Scholars and mainline pastors tell a familiar narrative about the roles of women in the early church-that women held leadership roles and exercised some authority in the church, but, with the establishment of formal institutional roles, they were excluded from active leadership. Evidence of women's leadership is either described as "exceptional" or relegated to (so-called) heretical groups, who differed with proto-orthodox groups precisely over the issue of women's participation. For example, scholars often contrast the Acts of Paul and Thecla (ATh) with 1Timothy. They understand the two works to represent discrete communities with opposite responses to the question of women's leadership.In A Modest Apostle, Susan Hylen uses Thecla as a microcosm from which to challenge this larger narrative. In contrast to previous interpreters, Hylen reads 1Timothy and the ATh as texts that emerge out of and share a common cultural framework. In the Roman period, women were widely expected to exhibit gendered virtues like modesty, industry, and loyalty to family. However, women pursued these virtues in remarkably different ways, including active leadership in their communities. Reading against a cultural background in which multiple and conflicting norms already existed for women's behavior, Hylen shows that texts like the ATh and 1Timothy begin to look different. Like the culture, 1Timothy affirms women's leadership as deacons and widows while upholding standards of modesty in dress and speech. In the ATh, Thecla's virtue is first established by her modest behavior, which allows her to emerge as a virtuous leader. The text presents Thecla as one who fulfills culturally established norms, even as she pursues a bold new way of life.Hylen's approach points to a new way of understanding women in the early church, one that insists upon the acknowledgment of women's leadership as a historical reality without neglecting the effects of the culture's gender biases.
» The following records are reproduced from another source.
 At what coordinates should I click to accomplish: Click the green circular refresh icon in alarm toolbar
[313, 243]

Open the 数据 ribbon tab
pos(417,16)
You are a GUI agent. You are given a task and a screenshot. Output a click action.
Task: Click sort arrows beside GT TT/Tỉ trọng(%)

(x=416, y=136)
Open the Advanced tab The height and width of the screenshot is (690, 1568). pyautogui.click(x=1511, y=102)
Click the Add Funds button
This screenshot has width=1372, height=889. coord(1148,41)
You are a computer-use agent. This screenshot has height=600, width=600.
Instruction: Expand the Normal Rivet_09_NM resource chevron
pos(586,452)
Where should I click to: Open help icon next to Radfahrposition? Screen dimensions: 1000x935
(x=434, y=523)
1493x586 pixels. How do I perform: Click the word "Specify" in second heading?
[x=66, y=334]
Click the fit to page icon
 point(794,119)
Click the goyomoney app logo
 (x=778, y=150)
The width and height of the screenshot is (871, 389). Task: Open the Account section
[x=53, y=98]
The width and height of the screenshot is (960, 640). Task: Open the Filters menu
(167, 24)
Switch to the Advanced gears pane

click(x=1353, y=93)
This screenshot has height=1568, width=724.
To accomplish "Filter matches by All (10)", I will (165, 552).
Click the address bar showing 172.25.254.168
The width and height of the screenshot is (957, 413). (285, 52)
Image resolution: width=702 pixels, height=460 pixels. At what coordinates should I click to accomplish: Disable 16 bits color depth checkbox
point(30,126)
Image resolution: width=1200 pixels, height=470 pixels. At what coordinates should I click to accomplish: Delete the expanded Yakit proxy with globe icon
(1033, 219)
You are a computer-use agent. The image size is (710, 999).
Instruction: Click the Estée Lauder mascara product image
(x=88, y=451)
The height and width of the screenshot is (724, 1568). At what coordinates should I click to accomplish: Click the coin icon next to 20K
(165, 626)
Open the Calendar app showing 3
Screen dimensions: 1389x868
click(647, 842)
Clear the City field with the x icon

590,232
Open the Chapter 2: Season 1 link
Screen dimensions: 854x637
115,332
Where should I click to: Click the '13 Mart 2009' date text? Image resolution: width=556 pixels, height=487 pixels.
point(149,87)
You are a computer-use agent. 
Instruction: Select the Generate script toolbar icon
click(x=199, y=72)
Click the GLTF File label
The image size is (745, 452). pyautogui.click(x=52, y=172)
Susan Hylen has offered an excellent example what kind of research is now possible when looking at early Christian women. She proposes a new way of reading Thecla's story - not seeing her as an exception to a rule but an indication of the complex lives that women led in Late Antiquity and the vast range of influence they had in their communities and the things that were important to them. Instead of focusing on how women like Thecla subverted norms and somehow exercised what we would consider a valid version of agency in the face of oppression, Hylen leans into their reality and their situatedness. What she finds is that "the demands for traditional feminine behavior did not cancel out women's active roles. As with Thecla, the two exist side by side."
In order to explore this dynamic, Hylen reads Thecla and 1 Timothy together. 1 Timothy is, of course, a text known for its seeming constraints placed on women but also reports of women's leadership. Hylen demonstrates just how important it is for us to understand the complex position of women in Greco-Roman culture - "at the same time that women are ideally described as modest and confined to the home, some virtues required women to exercise leadership and to pursue the broad interests of their households and cities" - and how this should inform our read of texts about early Christian women.
One of the most important contributions Hylen makes is her articulation of the way we tend to make exceptions out of "active" women in Late Antiquity, granting them a kind of agency that rips them from their social-cultural moorings. By doing so, we actually flatten the landscape for them as well as for other women in order to find the heroine we wish to (or need to) find in the text. What Hylen demonstrates, however, is that with a better read of the text and context, we actually end up with a fuller and richer picture of what it was to be a woman in Late Antiquity and then how Christianity negotiated that picture in light of the gospel.
A great read. Thrilled to see where scholarship on women in early Christianity is going!
Hylen compares 1 Timothy with the second century The Acts of Paul and Thecla, then surveys ancient literature to explore the world for women in the early Romans Empire and attitudes toward female leaders, especially Thecla, during the first five hundred years of Christian history. She also examines whether Thecla best fits as an example of orthodoxy or heresy. I found this book thought-provoking and challenging in a most positive way.
Hylen juxtaposes The Acts of Paul and Thecla with 1 Timothy. Often scholars see the former as liberating for women while the latter is oppressive. Hylen argues that they both evidence the struggle to promote women to leadership within the patriarchal ancient world where "modesty" was a prime virtue for women, so that they aren't so different after all when read again their culture background.